A use case identified in SuperNEMO's use of Bayeux is the ability to store properties/multi_properties (I'll just use properties from now on to refer to both for simplicity) in non-filesystem based stores like databases. As implemented, properties and the underlying Bayeux kernel and associated tools always assume that paths (where to find the data), and data (the content to be read) are files on the local filesystem.

The issue is not directly with the lowest level interfaces such properties::config::_read_, which use istream as the data source:

https://github.com/BxCppDev/Bayeux/blob/b9395b40be0b6382d9fd4a57d4eca65866bf3eab/source/bxdatatools/src/properties.cc#L3191

so have no hard requirement to use ifstream/FILE (for example). However the higher level read/write interfaces do make this assumption:

https://github.com/BxCppDev/Bayeux/blob/b9395b40be0b6382d9fd4a57d4eca65866bf3eab/source/bxdatatools/src/properties.cc#L3142-L3160

as do the helper classes like file_include:

https://github.com/BxCppDev/Bayeux/blob/b9395b40be0b6382d9fd4a57d4eca65866bf3eab/source/bxdatatools/src/properties.cc#L3621-L3629

The problem is thus to try and hide this assumption of paths representing files on the filesystem, and that the data/content will come as an ifstream. Pull Requests #65, #66, and #67 provide a first step for investigating this by decoupling the reading/writing of properties from the in-memory representation. That's generally useful, but the key thing here is that across Bayeux it reduces the construction of properties from a file to a canonical form:

datatools::fetch_path_with_env(someFilePath);
datatools::properties someProps;
datatools::read_config(someFilePath, someProps);

I think what's needed is a "content_resolver" object that would take a path and return the content at that path:

class content_resolver {
...
  content_type get(path_type path) const;
};

with a datatools::read_config implementation then looking something like:

namespace datatools {
  void read_config(path_type& path, content_resolver& resolver, properties& props)
  {
    properties_config reader(resolver); // hands down resolver to other things that need it
    reader.read(path, props); // populate as needed
  }
}

and properties_config (as shown in #67) could then implement read with little change as:

void properties_config::read(path_type& path, properties& props)
{
  content_type cont = resolver.get(path); // uses the constructed with content_resolver
  // make an istream from cont, e.g. istringstream if it's string or similar  
  this->_read_(cont, props); // reuse existing implementation!
}

Different implementations of the resolver would handle any needed resolution mechanism, e.g. local filesystem, remote web, Git, SQL etc.
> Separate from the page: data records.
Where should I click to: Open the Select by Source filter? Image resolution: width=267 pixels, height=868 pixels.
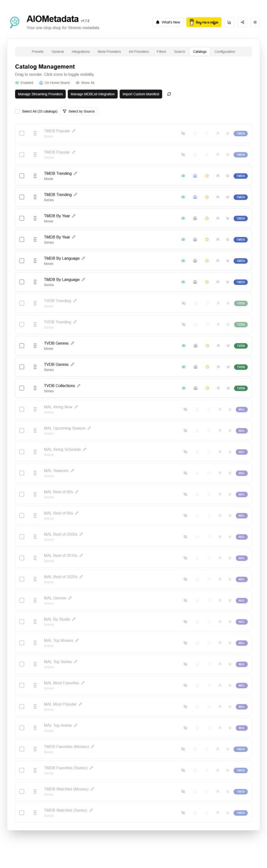pyautogui.click(x=79, y=111)
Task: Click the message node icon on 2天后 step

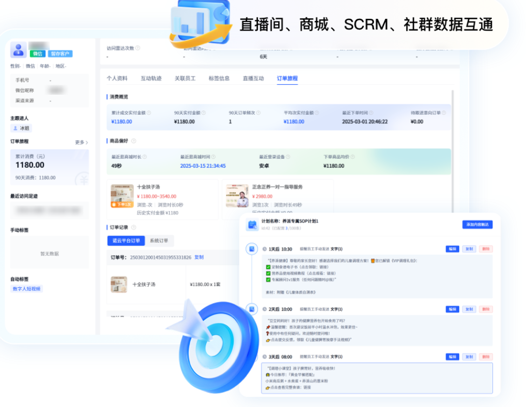Action: tap(251, 309)
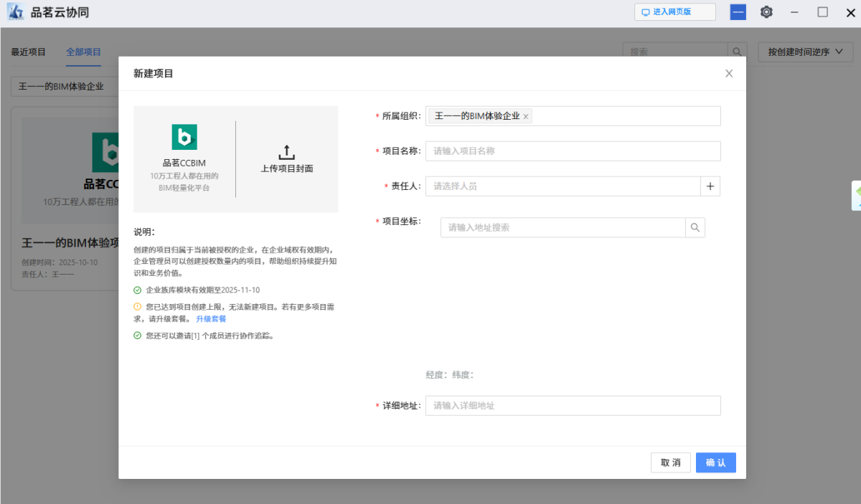Remove the 王一一的BIM体验企业 organization tag

tap(526, 116)
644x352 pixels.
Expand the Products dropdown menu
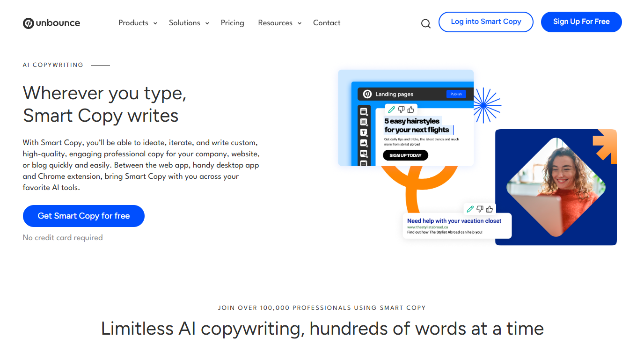tap(138, 23)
They could also be organised in a PATH like structure to allow "overlays", e.g use database, but overlay local filesystem to allow testing. The content_type could be as simple as std::string for properties as these are always text data. A basic example of a Git backend is shown in https://github.com/SuperNEMO-DBD/SNGitCondDB, but it can be seen from that that extension to, e.g. SQL or similar would be straightforward.
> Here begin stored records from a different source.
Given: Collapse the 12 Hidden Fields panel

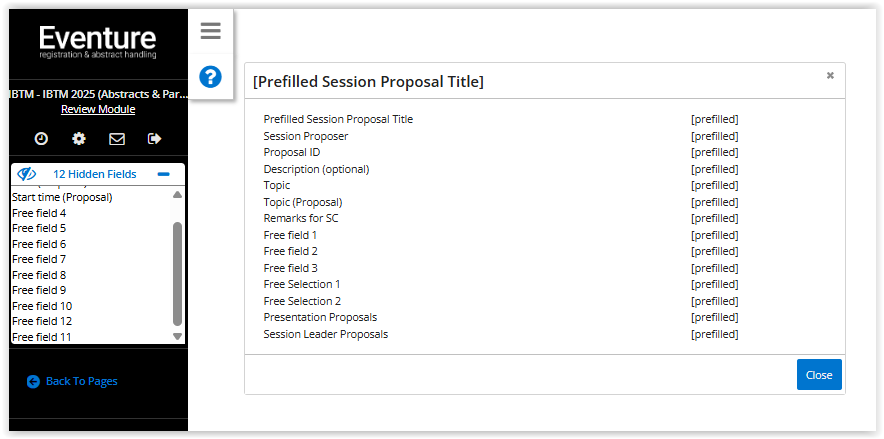Looking at the screenshot, I should 163,174.
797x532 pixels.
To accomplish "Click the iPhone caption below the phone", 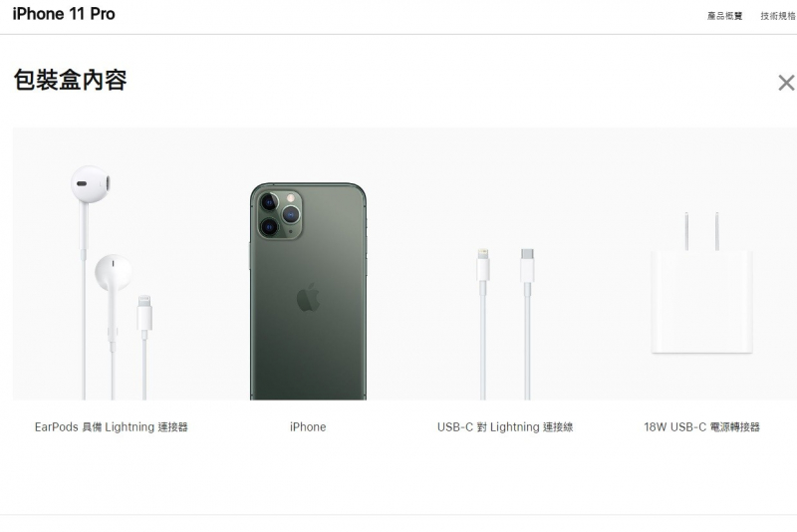I will 308,426.
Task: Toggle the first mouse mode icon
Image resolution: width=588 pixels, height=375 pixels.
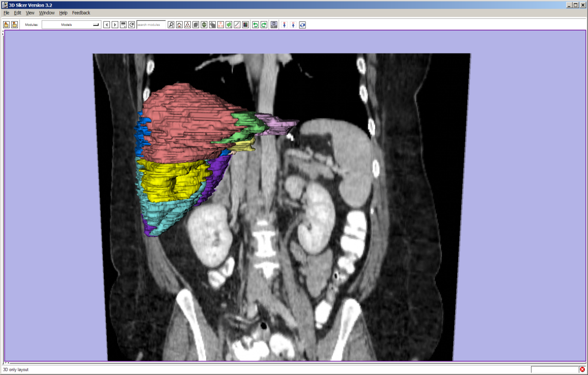Action: [284, 24]
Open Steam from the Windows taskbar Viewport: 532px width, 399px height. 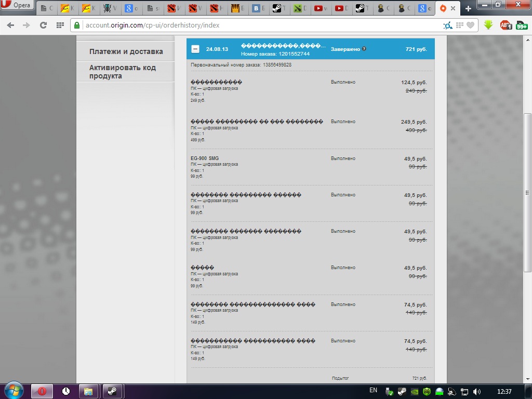[112, 392]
There's quite a bit of inspiration here from Fermilab's cetlib and fhicl-cpp libraries, from which code could be used if needed. See

This is just a quick sketch though, so wanted to raise the issue to start discussion on design/implementation, and bring in @robobre, @pfranchini, @lemiere, @emchauve, @cherylepatrick from the SuperNEMO AB as this will impact/benefit the experiment more broadly. There're also more locations through Bayeux to consider, so obviously needs discussion and thought on the design.